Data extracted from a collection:
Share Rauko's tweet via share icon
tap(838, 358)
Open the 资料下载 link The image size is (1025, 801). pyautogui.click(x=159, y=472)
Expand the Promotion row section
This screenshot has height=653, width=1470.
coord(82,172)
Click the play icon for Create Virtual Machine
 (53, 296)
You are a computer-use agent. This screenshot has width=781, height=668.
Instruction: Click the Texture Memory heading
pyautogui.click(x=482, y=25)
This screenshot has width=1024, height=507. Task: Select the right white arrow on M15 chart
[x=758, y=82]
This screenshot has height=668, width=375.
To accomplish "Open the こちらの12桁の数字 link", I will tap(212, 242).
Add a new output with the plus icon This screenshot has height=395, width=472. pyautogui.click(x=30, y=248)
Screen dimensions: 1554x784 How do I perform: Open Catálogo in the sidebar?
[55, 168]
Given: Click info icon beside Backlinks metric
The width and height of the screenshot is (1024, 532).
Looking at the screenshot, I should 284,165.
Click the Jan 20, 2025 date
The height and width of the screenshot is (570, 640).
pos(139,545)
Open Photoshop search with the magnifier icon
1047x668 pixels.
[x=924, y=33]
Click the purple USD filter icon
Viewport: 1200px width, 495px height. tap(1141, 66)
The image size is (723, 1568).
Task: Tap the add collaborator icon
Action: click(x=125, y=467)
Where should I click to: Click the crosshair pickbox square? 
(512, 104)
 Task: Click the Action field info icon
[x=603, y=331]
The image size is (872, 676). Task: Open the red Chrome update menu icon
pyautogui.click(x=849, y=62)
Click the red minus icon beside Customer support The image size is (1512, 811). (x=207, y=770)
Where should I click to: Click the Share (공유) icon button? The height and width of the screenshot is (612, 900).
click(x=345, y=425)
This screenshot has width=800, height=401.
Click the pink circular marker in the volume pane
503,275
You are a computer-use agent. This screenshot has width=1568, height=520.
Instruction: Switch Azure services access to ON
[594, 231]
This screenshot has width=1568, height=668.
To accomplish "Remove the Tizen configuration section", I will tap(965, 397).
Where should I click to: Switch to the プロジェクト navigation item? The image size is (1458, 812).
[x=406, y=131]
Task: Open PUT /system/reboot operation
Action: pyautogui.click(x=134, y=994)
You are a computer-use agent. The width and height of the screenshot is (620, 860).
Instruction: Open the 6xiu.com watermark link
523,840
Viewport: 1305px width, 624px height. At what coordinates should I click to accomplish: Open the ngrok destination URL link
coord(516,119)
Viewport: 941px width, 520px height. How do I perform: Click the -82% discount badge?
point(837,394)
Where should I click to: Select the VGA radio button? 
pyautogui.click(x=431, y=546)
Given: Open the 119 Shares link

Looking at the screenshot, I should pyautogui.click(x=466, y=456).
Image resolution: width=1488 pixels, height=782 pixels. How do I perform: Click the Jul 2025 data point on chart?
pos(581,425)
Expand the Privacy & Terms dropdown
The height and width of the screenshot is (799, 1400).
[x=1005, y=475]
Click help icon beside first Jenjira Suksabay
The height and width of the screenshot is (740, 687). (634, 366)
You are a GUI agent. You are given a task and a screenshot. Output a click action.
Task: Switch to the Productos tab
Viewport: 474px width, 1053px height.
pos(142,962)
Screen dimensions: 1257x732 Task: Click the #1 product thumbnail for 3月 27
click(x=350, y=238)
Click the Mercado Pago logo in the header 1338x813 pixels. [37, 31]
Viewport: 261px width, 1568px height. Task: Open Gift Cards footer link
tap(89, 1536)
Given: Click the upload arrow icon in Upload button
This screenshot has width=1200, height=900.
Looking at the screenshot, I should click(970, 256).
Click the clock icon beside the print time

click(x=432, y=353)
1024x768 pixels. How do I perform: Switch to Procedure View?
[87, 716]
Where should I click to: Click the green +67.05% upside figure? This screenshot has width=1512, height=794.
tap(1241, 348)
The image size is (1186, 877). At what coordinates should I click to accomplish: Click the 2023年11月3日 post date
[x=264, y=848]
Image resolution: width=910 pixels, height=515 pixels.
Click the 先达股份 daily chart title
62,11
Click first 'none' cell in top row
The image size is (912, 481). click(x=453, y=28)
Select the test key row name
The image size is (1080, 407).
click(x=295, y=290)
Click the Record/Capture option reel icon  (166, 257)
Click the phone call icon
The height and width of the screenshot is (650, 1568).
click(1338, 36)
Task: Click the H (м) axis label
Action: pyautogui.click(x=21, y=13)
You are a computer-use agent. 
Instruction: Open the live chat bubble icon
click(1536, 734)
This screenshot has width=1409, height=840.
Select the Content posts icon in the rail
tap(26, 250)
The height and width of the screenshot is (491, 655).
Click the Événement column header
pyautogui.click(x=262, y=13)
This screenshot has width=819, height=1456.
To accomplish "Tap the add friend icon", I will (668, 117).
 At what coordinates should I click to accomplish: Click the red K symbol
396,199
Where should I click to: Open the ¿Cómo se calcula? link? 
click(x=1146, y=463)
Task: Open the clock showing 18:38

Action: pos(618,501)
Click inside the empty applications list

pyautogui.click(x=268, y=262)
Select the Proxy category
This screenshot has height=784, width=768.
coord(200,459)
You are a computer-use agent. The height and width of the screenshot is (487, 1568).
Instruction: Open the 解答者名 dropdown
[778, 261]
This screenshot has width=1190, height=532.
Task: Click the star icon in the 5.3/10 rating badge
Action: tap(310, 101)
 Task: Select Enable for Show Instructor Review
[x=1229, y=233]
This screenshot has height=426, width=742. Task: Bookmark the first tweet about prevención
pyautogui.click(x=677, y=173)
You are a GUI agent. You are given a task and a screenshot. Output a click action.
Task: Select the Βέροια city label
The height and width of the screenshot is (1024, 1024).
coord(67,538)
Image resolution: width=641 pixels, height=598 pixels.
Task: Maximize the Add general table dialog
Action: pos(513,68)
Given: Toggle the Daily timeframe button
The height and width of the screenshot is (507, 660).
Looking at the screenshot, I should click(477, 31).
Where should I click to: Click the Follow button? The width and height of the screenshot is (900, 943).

PROBLEM DESCRIPTION: Copy all of the data. Keep every word exactly as it is.

SOLUTION TO THE EXERCISE:
Share Rauko's tweet via share icon
tap(838, 358)
Open the 资料下载 link The image size is (1025, 801). pyautogui.click(x=159, y=472)
Expand the Promotion row section
This screenshot has height=653, width=1470.
coord(82,172)
Click the play icon for Create Virtual Machine
 (53, 296)
You are a computer-use agent. This screenshot has width=781, height=668.
Instruction: Click the Texture Memory heading
pyautogui.click(x=482, y=25)
This screenshot has width=1024, height=507. Task: Select the right white arrow on M15 chart
[x=758, y=82]
This screenshot has height=668, width=375.
To accomplish "Open the こちらの12桁の数字 link", I will tap(212, 242).
Add a new output with the plus icon This screenshot has height=395, width=472. pyautogui.click(x=30, y=248)
Screen dimensions: 1554x784 How do I perform: Open Catálogo in the sidebar?
[55, 168]
Given: Click info icon beside Backlinks metric
The width and height of the screenshot is (1024, 532).
Looking at the screenshot, I should 284,165.
Click the Jan 20, 2025 date
The height and width of the screenshot is (570, 640).
pos(139,545)
Open Photoshop search with the magnifier icon
1047x668 pixels.
[x=924, y=33]
Click the purple USD filter icon
Viewport: 1200px width, 495px height. tap(1141, 66)
The image size is (723, 1568).
Task: Tap the add collaborator icon
Action: click(x=125, y=467)
Where should I click to: Click the crosshair pickbox square? 
(512, 104)
 Task: Click the Action field info icon
[x=603, y=331]
The image size is (872, 676). Task: Open the red Chrome update menu icon
pyautogui.click(x=849, y=62)
Click the red minus icon beside Customer support The image size is (1512, 811). (x=207, y=770)
Where should I click to: Click the Share (공유) icon button? The height and width of the screenshot is (612, 900).
click(x=345, y=425)
This screenshot has width=800, height=401.
Click the pink circular marker in the volume pane
503,275
You are a computer-use agent. This screenshot has width=1568, height=520.
Instruction: Switch Azure services access to ON
[594, 231]
This screenshot has width=1568, height=668.
To accomplish "Remove the Tizen configuration section", I will tap(965, 397).
Where should I click to: Switch to the プロジェクト navigation item? The image size is (1458, 812).
[x=406, y=131]
Task: Open PUT /system/reboot operation
Action: pyautogui.click(x=134, y=994)
You are a computer-use agent. The width and height of the screenshot is (620, 860).
Instruction: Open the 6xiu.com watermark link
523,840
Viewport: 1305px width, 624px height. At what coordinates should I click to accomplish: Open the ngrok destination URL link
coord(516,119)
Viewport: 941px width, 520px height. How do I perform: Click the -82% discount badge?
point(837,394)
Where should I click to: Select the VGA radio button? 
pyautogui.click(x=431, y=546)
Given: Open the 119 Shares link

Looking at the screenshot, I should pyautogui.click(x=466, y=456).
Image resolution: width=1488 pixels, height=782 pixels. How do I perform: Click the Jul 2025 data point on chart?
pos(581,425)
Expand the Privacy & Terms dropdown
The height and width of the screenshot is (799, 1400).
[x=1005, y=475]
Click help icon beside first Jenjira Suksabay
The height and width of the screenshot is (740, 687). (634, 366)
You are a GUI agent. You are given a task and a screenshot. Output a click action.
Task: Switch to the Productos tab
Viewport: 474px width, 1053px height.
pos(142,962)
Screen dimensions: 1257x732 Task: Click the #1 product thumbnail for 3月 27
click(x=350, y=238)
Click the Mercado Pago logo in the header 1338x813 pixels. [37, 31]
Viewport: 261px width, 1568px height. Task: Open Gift Cards footer link
tap(89, 1536)
Given: Click the upload arrow icon in Upload button
This screenshot has width=1200, height=900.
Looking at the screenshot, I should click(970, 256).
Click the clock icon beside the print time

click(x=432, y=353)
1024x768 pixels. How do I perform: Switch to Procedure View?
[87, 716]
Where should I click to: Click the green +67.05% upside figure? This screenshot has width=1512, height=794.
tap(1241, 348)
The image size is (1186, 877). At what coordinates should I click to accomplish: Click the 2023年11月3日 post date
[x=264, y=848]
Image resolution: width=910 pixels, height=515 pixels.
Click the 先达股份 daily chart title
62,11
Click first 'none' cell in top row
The image size is (912, 481). click(x=453, y=28)
Select the test key row name
The image size is (1080, 407).
click(x=295, y=290)
Click the Record/Capture option reel icon  (166, 257)
Click the phone call icon
The height and width of the screenshot is (650, 1568).
click(1338, 36)
Task: Click the H (м) axis label
Action: pyautogui.click(x=21, y=13)
You are a computer-use agent. 
Instruction: Open the live chat bubble icon
click(1536, 734)
This screenshot has width=1409, height=840.
Select the Content posts icon in the rail
tap(26, 250)
The height and width of the screenshot is (491, 655).
Click the Événement column header
pyautogui.click(x=262, y=13)
This screenshot has width=819, height=1456.
To accomplish "Tap the add friend icon", I will (668, 117).
 At what coordinates should I click to accomplish: Click the red K symbol
396,199
Where should I click to: Open the ¿Cómo se calcula? link? 
click(x=1146, y=463)
Task: Open the clock showing 18:38

Action: pos(618,501)
Click inside the empty applications list

pyautogui.click(x=268, y=262)
Select the Proxy category
This screenshot has height=784, width=768.
coord(200,459)
You are a computer-use agent. The height and width of the screenshot is (487, 1568).
Instruction: Open the 解答者名 dropdown
[778, 261]
This screenshot has width=1190, height=532.
Task: Click the star icon in the 5.3/10 rating badge
Action: tap(310, 101)
 Task: Select Enable for Show Instructor Review
[x=1229, y=233]
This screenshot has height=426, width=742. Task: Bookmark the first tweet about prevención
pyautogui.click(x=677, y=173)
You are a GUI agent. You are given a task and a screenshot. Output a click action.
Task: Select the Βέροια city label
The height and width of the screenshot is (1024, 1024).
coord(67,538)
Image resolution: width=641 pixels, height=598 pixels.
Task: Maximize the Add general table dialog
Action: pos(513,68)
Given: Toggle the Daily timeframe button
The height and width of the screenshot is (507, 660).
Looking at the screenshot, I should click(477, 31).
Where should I click to: Click the Follow button? The width and height of the screenshot is (900, 943).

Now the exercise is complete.